Josh: Let’s not kid ourselves: Hipgnosis’s success in the marketplace is a main reason for the London decision, because they’ve spent the time educating the marketplace. There’s awareness of music royalties in the UK market that is at a much higher level than in the US. That fact takes a lot of risk out of the process for us; the path has already been paved.
“Let’s not kid ourselves: Hipgnosis’s success in the marketplace is a main reason for [Round Hill’s decision to IPO in the UK], because they’ve spent the time educating the marketplace.”
It’s also important to remember that we’re not just a US business. Carlin, for example, has always had a large UK presence, with a lot of tradition and history within the UK market.
Today, we have a London office, we have guys like Steve Clark and Robin Godfrey-Cass – we’re not just a US-based group. So it made as much sense for us to be in London as anywhere else.
Your future setup and Hipgnosis’ current setup might not be too dissimilar: A publicly-traded fund that owns the copyrights, and a services/management company that maximises the returns from those copyrights. That’s not the setup of the major music companies, however, who house a business structure that merges services with their owned copyright catalogs. One idea out there is that investors may increasingly pressure the majors to spin off those catalogs into ‘pure’ copyright vehicles to maximize their value, separating out their services/operating entities and ending up with a Round Hill-style model. What are your thoughts on that?
Gruss: It reminds me exactly of what happened in the timber industry in the United States maybe 10 or 15 years ago. You had all these timber companies like Weyerhaeuser and International Paper that were primarily viewed as manufacturing companies. But the [most valuable] assets these companies owned was actually forest land, and tons of it.
So when timber investing became a thing, with its own private equity managers, there was this dislocation in value, where the timber companies realized that if they spun off their [forestry] assets into a REIT [Real Estate Investment Trust], it would create these heavy cash-flowing, steady assets that were also tax-advantaged. So what did all these companies do? They turned into timber REITS; their manufacturing assets were separated and went somewhere else.

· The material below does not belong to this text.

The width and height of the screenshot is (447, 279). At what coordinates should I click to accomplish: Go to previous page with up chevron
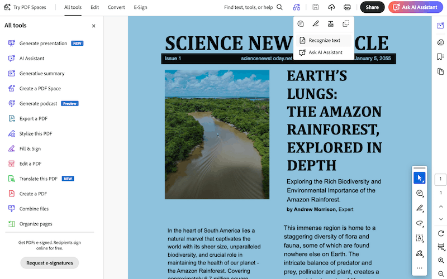(441, 206)
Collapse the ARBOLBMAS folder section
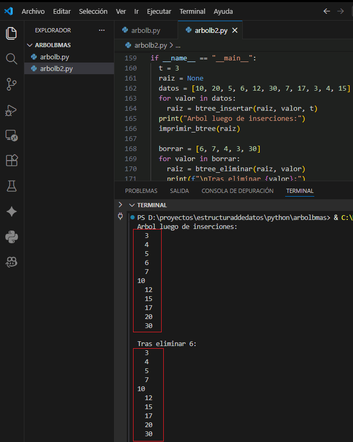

“It’s about unlocking equity value. This is happening now in terms of Vivendi taking public Universal. It’s called a carve-out.”
In music, what you’re talking about would be a similar idea. It’s about unlocking equity value. This is happening now in terms of Vivendi taking public Universal. It’s called a carve-out. By taking Universal public, they are highlighting the value of Universal, which has been somewhat obscured sitting amongst Vivendi’s other businesses.
But this could go a step further ,which would be to spin off just the [UMG] catalog and leave the A&R investment, the technology investments, the merchandising, the touring income etc in the remaining company. If the spinco distributed cash in a tax efficient way and traded off of yield it could trade higher than it would otherwise.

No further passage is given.